The Times item stated:

Support for the Spanish-American War was stirred by sensationalist accounts of Spanish wrongdoing in the newspapers of [William] Randolph Hearst and Joseph Pulitzer; according to legend, Hearst told an illustrator covering the war, ‘You furnish the pictures and I will furnish the war.'”

It’s highly debatable whether much support for the war was generated by the newspapers of Hearst and Pulitzer. There is considerable evidence to suggest that their newspapers had little if any agenda-setting effect on the administration of President William McKinley on the question of going to war with Spain over Cuba in 1898.

And it’s virtually certain that Hearst’s purported vow to “furnish the war” is apocryphal.

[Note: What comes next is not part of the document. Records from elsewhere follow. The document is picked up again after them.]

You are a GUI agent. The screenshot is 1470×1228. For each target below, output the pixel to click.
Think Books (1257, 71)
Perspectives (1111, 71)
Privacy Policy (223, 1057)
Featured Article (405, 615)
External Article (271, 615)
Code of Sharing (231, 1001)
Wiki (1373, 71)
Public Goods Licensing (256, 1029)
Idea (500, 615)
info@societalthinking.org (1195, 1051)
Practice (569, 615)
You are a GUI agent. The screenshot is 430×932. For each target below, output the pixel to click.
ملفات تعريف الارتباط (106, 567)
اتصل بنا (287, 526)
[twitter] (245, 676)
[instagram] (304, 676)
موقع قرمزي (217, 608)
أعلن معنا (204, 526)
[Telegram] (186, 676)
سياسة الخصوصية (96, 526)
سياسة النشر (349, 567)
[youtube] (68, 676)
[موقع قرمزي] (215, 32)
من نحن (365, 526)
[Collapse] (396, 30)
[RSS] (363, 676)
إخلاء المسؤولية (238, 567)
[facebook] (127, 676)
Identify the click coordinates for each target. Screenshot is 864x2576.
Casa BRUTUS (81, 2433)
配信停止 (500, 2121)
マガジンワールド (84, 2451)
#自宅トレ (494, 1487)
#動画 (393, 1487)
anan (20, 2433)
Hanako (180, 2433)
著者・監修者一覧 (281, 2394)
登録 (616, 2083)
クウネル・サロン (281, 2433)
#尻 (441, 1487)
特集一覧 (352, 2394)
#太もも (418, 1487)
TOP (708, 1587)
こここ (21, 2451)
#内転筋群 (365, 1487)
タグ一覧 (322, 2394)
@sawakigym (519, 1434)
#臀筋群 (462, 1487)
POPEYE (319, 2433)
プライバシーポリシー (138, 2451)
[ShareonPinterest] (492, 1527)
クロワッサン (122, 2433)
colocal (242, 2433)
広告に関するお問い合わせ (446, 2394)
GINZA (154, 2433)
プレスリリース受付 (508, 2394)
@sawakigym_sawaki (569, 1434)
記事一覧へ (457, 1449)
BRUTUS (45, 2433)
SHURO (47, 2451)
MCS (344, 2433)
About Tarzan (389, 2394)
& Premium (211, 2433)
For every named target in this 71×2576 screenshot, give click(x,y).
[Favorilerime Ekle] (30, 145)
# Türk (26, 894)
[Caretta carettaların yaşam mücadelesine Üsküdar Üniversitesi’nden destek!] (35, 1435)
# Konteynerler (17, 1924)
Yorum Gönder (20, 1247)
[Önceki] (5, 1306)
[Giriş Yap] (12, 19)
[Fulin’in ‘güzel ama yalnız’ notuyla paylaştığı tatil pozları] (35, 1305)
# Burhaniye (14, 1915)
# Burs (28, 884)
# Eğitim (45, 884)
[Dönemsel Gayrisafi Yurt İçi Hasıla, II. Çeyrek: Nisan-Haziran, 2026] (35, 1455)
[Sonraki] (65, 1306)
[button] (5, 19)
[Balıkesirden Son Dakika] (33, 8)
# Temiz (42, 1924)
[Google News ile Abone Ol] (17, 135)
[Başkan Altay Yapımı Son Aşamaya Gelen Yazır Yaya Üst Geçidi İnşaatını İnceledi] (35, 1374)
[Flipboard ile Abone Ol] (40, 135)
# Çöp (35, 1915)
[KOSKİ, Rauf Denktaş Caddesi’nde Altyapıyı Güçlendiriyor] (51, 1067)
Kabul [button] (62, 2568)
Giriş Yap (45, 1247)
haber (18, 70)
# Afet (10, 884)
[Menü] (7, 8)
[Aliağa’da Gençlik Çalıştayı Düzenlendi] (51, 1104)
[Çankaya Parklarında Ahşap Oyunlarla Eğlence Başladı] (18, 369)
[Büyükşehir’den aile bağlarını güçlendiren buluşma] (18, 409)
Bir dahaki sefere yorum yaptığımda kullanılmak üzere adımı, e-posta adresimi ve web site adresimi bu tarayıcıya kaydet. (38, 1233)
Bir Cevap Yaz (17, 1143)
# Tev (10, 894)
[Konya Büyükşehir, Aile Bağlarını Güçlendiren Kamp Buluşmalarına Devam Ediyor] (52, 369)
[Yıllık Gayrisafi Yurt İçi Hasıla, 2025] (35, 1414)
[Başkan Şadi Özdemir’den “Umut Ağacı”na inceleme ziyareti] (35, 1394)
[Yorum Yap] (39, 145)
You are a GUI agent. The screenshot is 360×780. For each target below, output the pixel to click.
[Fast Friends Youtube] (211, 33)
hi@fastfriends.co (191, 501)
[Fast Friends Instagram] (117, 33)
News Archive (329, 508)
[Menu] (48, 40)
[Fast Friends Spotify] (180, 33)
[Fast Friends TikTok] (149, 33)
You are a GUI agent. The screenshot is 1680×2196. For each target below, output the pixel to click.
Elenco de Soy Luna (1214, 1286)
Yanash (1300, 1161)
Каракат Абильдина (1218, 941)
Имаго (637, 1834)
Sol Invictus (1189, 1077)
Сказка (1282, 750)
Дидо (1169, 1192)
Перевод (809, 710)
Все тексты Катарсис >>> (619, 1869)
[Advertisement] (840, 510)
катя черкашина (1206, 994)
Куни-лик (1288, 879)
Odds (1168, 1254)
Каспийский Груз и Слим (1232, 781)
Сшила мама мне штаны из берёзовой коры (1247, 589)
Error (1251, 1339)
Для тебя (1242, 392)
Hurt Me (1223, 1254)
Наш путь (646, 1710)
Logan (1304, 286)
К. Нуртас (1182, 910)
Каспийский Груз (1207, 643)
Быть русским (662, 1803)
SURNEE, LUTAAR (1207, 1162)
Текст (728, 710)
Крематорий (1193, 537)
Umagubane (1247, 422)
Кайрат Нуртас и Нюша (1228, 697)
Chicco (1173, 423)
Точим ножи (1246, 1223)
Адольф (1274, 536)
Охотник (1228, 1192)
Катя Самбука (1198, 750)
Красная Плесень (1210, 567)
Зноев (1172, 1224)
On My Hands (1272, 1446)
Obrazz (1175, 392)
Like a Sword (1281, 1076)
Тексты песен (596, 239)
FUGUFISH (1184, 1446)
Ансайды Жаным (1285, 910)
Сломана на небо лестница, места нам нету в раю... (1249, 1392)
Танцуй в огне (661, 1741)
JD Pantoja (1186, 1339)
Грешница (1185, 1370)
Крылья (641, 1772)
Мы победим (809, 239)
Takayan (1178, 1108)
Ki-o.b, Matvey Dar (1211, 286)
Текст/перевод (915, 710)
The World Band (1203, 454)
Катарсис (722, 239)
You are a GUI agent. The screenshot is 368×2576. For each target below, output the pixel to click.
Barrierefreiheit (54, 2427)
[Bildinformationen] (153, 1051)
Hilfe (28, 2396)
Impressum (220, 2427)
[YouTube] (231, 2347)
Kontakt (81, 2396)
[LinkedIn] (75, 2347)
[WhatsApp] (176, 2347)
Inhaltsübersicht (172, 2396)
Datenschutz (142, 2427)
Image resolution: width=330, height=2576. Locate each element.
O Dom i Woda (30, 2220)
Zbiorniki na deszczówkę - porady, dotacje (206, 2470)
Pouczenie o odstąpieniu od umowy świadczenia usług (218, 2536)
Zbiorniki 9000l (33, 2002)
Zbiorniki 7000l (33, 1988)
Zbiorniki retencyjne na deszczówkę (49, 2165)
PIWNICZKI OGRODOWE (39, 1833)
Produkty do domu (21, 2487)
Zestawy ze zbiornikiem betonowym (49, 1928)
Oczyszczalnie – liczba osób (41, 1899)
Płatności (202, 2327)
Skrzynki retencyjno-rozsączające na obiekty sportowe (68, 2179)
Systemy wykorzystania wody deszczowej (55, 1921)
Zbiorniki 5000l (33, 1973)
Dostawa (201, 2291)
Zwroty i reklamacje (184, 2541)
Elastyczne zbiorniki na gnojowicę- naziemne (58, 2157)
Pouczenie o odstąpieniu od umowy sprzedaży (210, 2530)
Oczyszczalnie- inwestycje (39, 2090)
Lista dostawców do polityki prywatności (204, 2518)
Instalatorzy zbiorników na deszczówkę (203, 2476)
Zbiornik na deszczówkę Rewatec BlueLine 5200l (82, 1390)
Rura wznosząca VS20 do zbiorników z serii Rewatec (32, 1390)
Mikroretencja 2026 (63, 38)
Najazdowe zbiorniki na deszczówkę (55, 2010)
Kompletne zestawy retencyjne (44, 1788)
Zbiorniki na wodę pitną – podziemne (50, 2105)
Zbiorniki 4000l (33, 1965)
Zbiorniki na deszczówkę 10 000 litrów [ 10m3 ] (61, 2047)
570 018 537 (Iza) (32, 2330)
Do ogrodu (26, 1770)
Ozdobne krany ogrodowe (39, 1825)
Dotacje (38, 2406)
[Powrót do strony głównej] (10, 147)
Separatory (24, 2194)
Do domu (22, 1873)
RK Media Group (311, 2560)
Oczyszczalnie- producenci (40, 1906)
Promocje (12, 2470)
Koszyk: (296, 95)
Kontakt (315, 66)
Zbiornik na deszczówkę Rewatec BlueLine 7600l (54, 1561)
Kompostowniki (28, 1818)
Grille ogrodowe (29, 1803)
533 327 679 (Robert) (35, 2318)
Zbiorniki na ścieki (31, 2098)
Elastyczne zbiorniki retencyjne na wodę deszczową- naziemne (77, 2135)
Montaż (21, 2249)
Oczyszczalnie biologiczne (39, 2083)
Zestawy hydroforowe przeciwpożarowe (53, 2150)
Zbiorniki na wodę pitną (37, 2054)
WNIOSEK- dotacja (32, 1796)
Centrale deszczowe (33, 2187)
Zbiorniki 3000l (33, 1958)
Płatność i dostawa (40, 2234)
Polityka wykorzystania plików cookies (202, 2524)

As I discuss in my latest book, Getting It Wrong, the anecdote about “furnish the war” is a hardy media myth that lives on despite concerted attempts to dismantle and debunk it.

The vow supposedly was contained in a telegram sent to the artist, Frederic Remington, who was in Cuba on assignment for Hearst’s New York Journal. Remington and the correspondent Richard Harding Davis were there to cover the rebellion against Spain’s harsh colonial rule — a rebellion that gave rise in 1898 to the Spanish-American War.

Remington and Davis reached Havana in early January 1897; Remington stayed just six days.

Before leaving for New York by passenger steamer, Remington supposedly cabled Hearst, stating:

“Everything is quiet. There will be no war. I wish to return.”

Hearst is said to have replied:

Please remain. You furnish the pictures, and I’ll furnish the war.”

But Remington didn’t remain in Cuba.

He promptly returned to New York, where his sketches received prominent display in Hearst’s Journal. They appeared beneath such flattering headlines as:

“Cuban War Sketches Gathered in the Field by Frederic Remington; The Gifted Artist, Visiting Cuba Especially for the Journal.”

That’s scarcely the kind of tribute Hearst would have given a wayward artist who ignored instructions to “remain” in Cuba.

I further note in Getting It Wrong that the myth about Hearst’s vow “lives on despite an irreconcilable internal inconsistency: It would have been absurd for Hearst to vow to ‘furnish the war’ because war — specifically, the Cuban rebellion against Spain’s colonial rule — was the very reason Hearst sent Remington to Cuba in the first place.”

Anyone reading U.S. newspapers in early 1897 “would have been well aware,” I point out, “that Cuba was a theater of a nasty war” of rebellion.

Not only that, but the artifacts — the telegrams reputedly exchanged by Remington and Hearst — have never surfaced. Spanish censors closely monitored incoming and outgoing telegraphic traffic in Havana and they surely would have intercepted and called attention to Hearst’s incendiary message, had it been sent.

For those and other reasons, the tale about the Remington-Hearst exchange is surely apocryphal — a myth too often presented as fact.

The “Learning Network” isn’t off the hook by couching its reference to the purported Remington-Hearst exchange as “legend.” If the blog had doubts about the veracity of Heart’s purported vow, then it ought not have mentioned it in the first place.